Per Millett LJ dissenting: A nominee could grant an effective lease to his principal and accordingly the leases granted by the solicitor to Lady Ingram were effective. The transaction did not contravene the rule that there had to be two parties to a contract or a lease. There were two parties to the contract. Although they were not independent parties dealing with each other at arms length, that did not render the leases a nullity. After the leases had been granted and before the execution of the declarations of trust the covenants in the leases were in abeyance. Lady Ingram had succeeded in separating the leases from the freeholds, which were different in ownership. Therefore the leases were not invalid and the transaction was not within Finance Act 1986 section 102 s. 102 of the Act. However, even if the leases had been invalid, the subject matter of the gift would have been the freehold reversion expectant on the lease and not the unencumbered freehold. The beneficiaries would have been given only what was left after the trustees had fulfilled their obligations, binding in equity, to grant the leases. Therefore the gift, the freehold reversion, was enjoyed to the entire exclusion of Lady Ingram.
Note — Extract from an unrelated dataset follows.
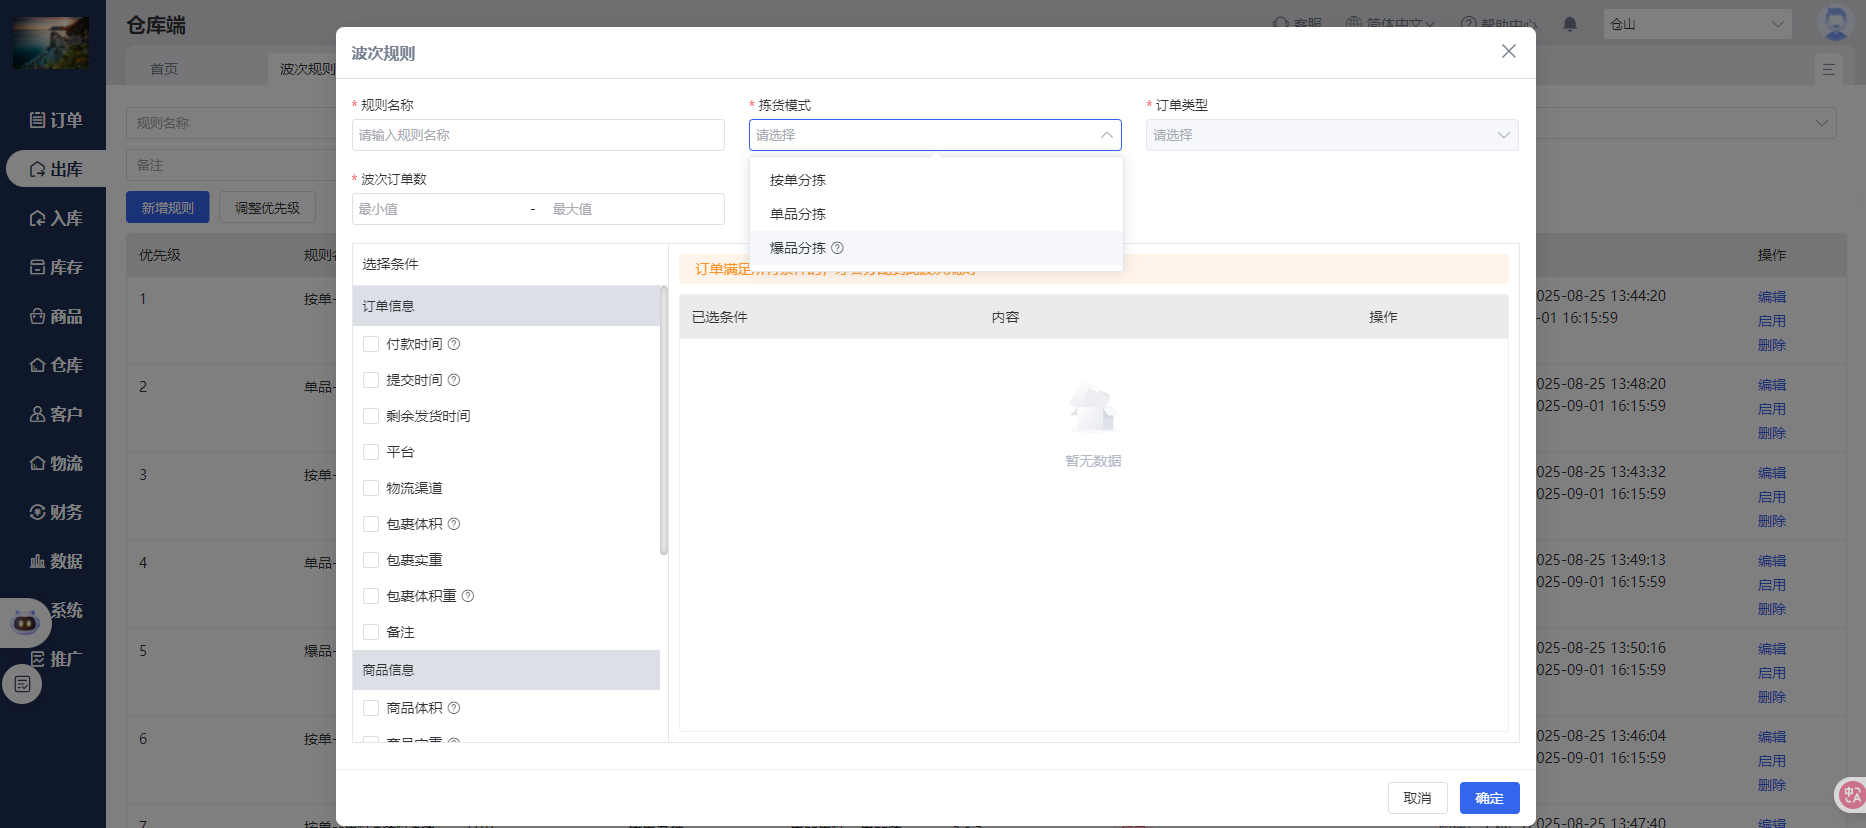Click the help icon next to 爆品分拣
The width and height of the screenshot is (1866, 828).
coord(838,248)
On the last three days of March 1987 Jane Lindsay Ingram, the widow of Sir Herbert Ingram Bt, carried into effect a series of voluntary transactions whose object was to avoid or reduce the inheritance tax prospectively payable on her death in respect of her family home, Hurst Lodge, near Twyford in Berkshire, while enabling her to continue to live there free of rent under a term of years which was likely to exceed her lifetime. Lady Ingram died on 3 February 1989. Shortly stated, the question for decision is whether the disposition of the freehold subject to the term of years was a gift with reservation, having the effect of cancelling the reduction in inheritance tax which would have been achieved had there been no such reservation. Ferris J has answered that question in the negative and in favour of Lady Ingram's executors. The Crown appeals to this court. The outcome of the appeal depends largely on estate duty authorities decided between 1898 and 1974 which it must have been generally expected would cease to have any application after the replacement of that duty by capital transfer tax in 1975.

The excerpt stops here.